TorchServe requires models to be packaged up as model archive files. Documentation for this process (such as it is) is [here](https://github.com/pytorch/serve/blob/master/README.md#serve-a-model) and [here](https://github.com/pytorch/serve/blob/master/model-archiver/README.md).



### Intent Model

The intent model requires the caller to call the pre- and post-processing code manually. Only the model and tokenizer are provided on the model zoo.

In [3]:
# First we need to dump the model into a local directory.
intent_model = transformers.AutoModelForSeq2SeqLM.from_pretrained(
    INTENT_MODEL_NAME)
intent_tokenizer = transformers.AutoTokenizer.from_pretrained('t5-base')

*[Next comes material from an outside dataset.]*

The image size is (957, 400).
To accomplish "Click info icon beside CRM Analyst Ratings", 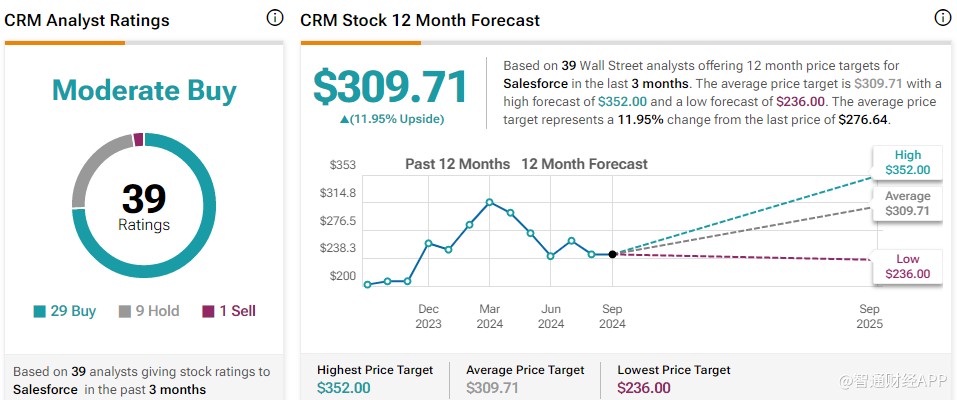I will [275, 18].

intent_model.save_pretrained('torchserve/intent')
intent_tokenizer.save_pretrained('torchserve/intent')

Downloading:   0%|          | 0.00/1.20k [00:00<?, ?B/s]

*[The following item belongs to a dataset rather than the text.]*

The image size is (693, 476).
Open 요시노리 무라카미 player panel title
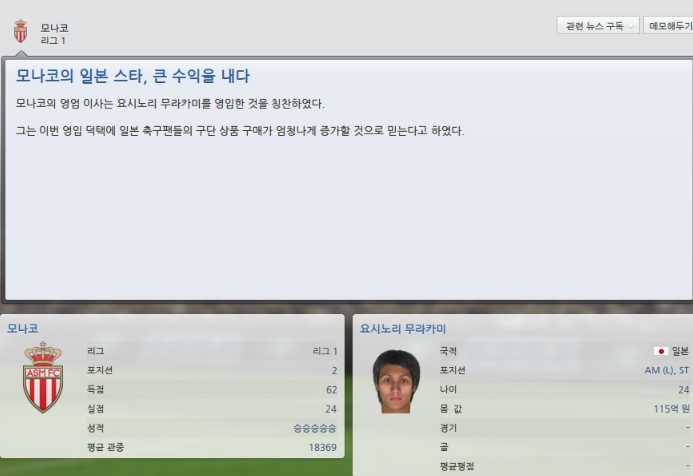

The `xla_device` argument has been deprecated in v4.4.0 of Transformers. It is ignored and you can safely remove it from your `config.json` file.

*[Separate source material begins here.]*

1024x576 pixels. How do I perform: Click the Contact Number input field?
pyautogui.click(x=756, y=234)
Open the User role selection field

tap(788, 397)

Downloading:   0%|          | 0.00/1.11G [00:00<?, ?B/s]

Downloading:   0%|          | 0.00/1.17k [00:00<?, ?B/s]

Downloading:   0%|          | 0.00/773k [00:00<?, ?B/s]

Downloading:   0%|          | 0.00/1.32M [00:00<?, ?B/s]

('torchserve/intent/tokenizer_config.json',
 'torchserve/intent/special_tokens_map.json',
 'torchserve/intent/tokenizer.json')

Next we wrapped the model in a [handler class](./torchserve/intent/handler.py), which 
needs to be in its own separate Python file in order for the `torch-model-archiver`
utility to work.

The following command turns this Python file, plus the data files created by the 
previous cell, into a model archive (`.mar`) file at `torchserve/model_store/intent.mar`.

In [4]:
%%time
!mkdir -p torchserve/model_store
!torch-model-archiver --model-name intent --version 1.0 \
 --serialized-file torchserve/intent/pytorch_model.bin \
 --handler torchserve/handler_intent.py \
 --extra-files "torchserve/intent/config.json,torchserve/intent/special_tokens_map.json,torchserve/intent/tokenizer_config.json,torchserve/intent/tokenizer.json" \
 --export-path torchserve/model_store \
 --force

CPU times: user 438 ms, sys: 116 ms, total: 553 ms
Wall time: 54 s


### Sentiment Model

The sentiment model operates similarly to the intent model.

In [5]:
sentiment_tokenizer = transformers.AutoTokenizer.from_pretrained(
    SENTIMENT_MODEL_NAME)
sentiment_model = (
    transformers.AutoModelForSequenceClassification
    .from_pretrained(SENTIMENT_MODEL_NAME))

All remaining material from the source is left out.